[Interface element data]
--- START ---

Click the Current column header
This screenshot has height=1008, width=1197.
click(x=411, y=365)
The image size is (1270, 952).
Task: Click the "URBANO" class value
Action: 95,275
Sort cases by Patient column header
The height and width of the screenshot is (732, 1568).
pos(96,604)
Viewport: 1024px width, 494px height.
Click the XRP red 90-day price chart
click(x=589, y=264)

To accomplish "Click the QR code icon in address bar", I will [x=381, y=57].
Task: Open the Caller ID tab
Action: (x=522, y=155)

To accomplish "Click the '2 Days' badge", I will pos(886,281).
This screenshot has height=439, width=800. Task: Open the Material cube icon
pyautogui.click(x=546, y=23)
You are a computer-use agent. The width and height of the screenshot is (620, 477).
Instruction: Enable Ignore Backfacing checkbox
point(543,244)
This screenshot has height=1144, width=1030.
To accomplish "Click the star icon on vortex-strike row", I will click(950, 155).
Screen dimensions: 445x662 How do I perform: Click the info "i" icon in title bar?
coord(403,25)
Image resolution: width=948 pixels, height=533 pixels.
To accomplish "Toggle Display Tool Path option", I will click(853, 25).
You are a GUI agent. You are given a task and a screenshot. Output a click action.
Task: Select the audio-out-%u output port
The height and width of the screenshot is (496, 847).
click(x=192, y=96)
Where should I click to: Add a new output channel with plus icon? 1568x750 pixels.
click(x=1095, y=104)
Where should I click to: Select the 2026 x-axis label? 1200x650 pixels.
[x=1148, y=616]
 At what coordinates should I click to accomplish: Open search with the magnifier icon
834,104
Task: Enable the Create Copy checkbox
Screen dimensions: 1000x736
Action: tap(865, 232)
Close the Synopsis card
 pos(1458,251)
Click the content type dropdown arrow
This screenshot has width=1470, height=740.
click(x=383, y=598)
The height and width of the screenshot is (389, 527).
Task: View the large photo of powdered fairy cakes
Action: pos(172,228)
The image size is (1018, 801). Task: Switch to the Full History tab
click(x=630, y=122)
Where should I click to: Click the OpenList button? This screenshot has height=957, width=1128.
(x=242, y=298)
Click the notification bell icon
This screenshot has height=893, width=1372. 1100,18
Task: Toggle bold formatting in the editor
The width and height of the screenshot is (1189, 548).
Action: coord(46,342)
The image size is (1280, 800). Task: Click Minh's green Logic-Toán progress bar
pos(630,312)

--- END ---

WRITTEN TASK | Reproduce verbatim the data from its beginning through the line containing "click(x=589, y=264)", including that line.

RESPONSE TO THE TASK |
Click the Current column header
This screenshot has height=1008, width=1197.
click(x=411, y=365)
The image size is (1270, 952).
Task: Click the "URBANO" class value
Action: 95,275
Sort cases by Patient column header
The height and width of the screenshot is (732, 1568).
pos(96,604)
Viewport: 1024px width, 494px height.
Click the XRP red 90-day price chart
click(x=589, y=264)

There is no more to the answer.